▸ Rows on where targets appear:
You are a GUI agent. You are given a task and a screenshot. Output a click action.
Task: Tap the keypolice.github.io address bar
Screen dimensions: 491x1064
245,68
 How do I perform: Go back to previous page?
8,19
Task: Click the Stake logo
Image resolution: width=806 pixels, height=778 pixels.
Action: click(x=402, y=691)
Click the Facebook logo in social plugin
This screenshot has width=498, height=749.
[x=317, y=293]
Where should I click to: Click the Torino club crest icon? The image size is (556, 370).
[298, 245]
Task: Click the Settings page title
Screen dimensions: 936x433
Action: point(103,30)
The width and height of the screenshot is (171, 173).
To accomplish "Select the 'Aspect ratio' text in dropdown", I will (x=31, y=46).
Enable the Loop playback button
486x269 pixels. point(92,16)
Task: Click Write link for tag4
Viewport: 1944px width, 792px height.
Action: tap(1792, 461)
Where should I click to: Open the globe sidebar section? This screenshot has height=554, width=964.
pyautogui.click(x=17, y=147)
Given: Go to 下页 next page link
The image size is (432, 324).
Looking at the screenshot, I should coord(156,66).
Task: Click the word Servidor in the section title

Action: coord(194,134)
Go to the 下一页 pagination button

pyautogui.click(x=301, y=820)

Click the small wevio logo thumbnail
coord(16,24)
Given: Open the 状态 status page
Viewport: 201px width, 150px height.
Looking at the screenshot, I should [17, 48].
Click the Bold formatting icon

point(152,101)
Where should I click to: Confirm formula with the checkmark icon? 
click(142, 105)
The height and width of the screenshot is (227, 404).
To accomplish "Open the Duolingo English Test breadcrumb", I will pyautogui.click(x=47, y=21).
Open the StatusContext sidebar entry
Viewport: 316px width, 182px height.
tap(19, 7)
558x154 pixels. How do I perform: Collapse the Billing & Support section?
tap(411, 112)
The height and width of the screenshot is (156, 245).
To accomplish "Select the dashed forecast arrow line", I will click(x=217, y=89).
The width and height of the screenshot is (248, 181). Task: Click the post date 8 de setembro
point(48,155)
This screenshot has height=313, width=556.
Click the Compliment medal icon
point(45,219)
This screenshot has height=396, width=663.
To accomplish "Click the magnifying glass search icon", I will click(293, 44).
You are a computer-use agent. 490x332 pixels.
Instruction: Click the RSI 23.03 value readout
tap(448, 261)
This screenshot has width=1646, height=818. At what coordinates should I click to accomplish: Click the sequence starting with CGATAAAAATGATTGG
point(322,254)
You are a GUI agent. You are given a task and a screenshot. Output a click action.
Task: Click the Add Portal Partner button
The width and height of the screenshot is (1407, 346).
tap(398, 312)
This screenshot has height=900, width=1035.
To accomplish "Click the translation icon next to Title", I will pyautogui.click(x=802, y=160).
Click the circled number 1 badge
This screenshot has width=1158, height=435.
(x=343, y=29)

▸ Problem: Duplicate the records starting at the line containing "Task: Click the Stake logo" and ending with the line containing "486x269 pixels. point(92,16)". Include both of those lines.

▸ Problem solution:
Task: Click the Stake logo
Image resolution: width=806 pixels, height=778 pixels.
Action: click(x=402, y=691)
Click the Facebook logo in social plugin
This screenshot has width=498, height=749.
[x=317, y=293]
Where should I click to: Click the Torino club crest icon? The image size is (556, 370).
[298, 245]
Task: Click the Settings page title
Screen dimensions: 936x433
Action: point(103,30)
The width and height of the screenshot is (171, 173).
To accomplish "Select the 'Aspect ratio' text in dropdown", I will (x=31, y=46).
Enable the Loop playback button
486x269 pixels. point(92,16)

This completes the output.